### Task objective
Retype the records below word for word and omit any image.

(Items listed in a dataset)
Start of Block

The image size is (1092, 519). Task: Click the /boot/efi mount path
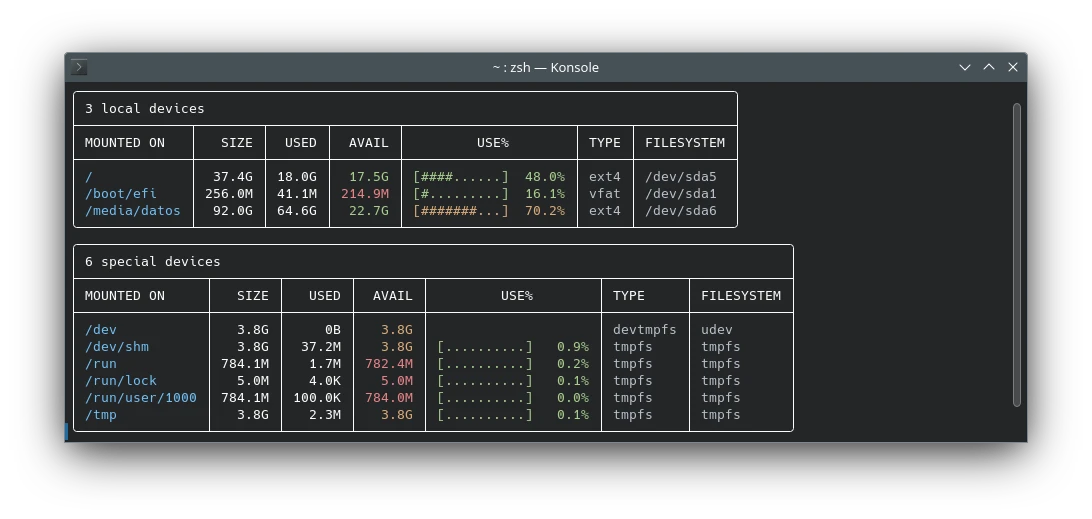pos(121,194)
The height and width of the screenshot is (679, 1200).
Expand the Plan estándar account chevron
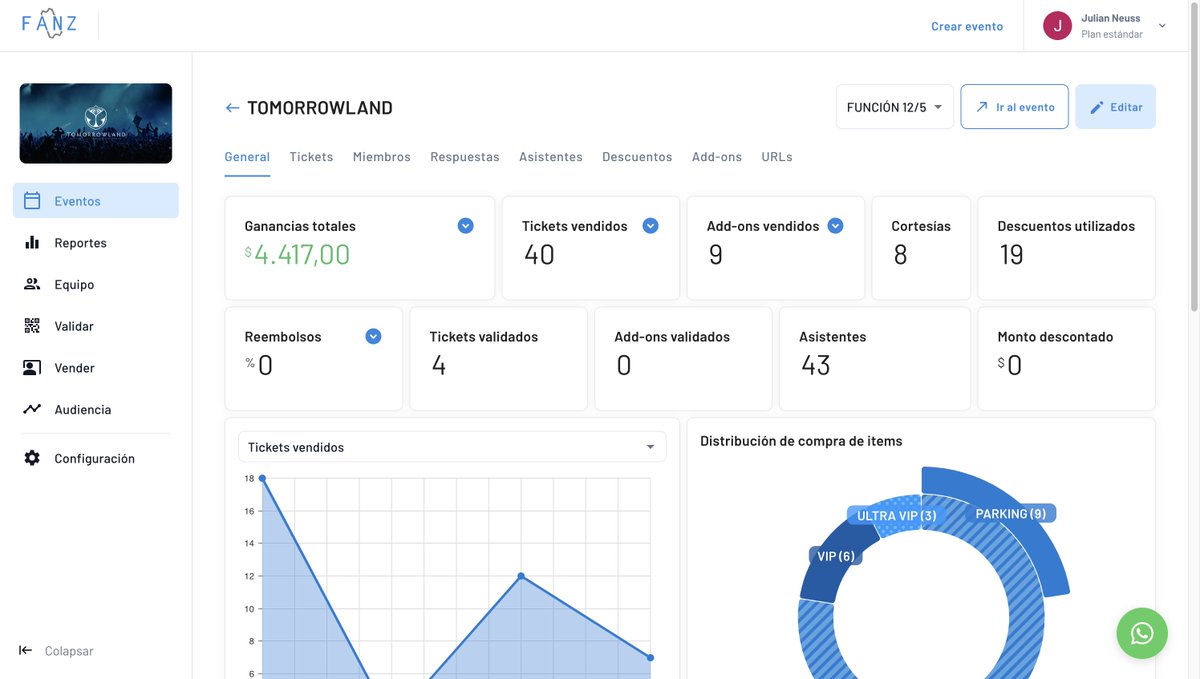pos(1161,25)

End of Block

### Written solution
The image size is (1092, 519). Task: Click the /boot/efi mount path
pos(121,194)
The height and width of the screenshot is (679, 1200).
Expand the Plan estándar account chevron
pos(1161,25)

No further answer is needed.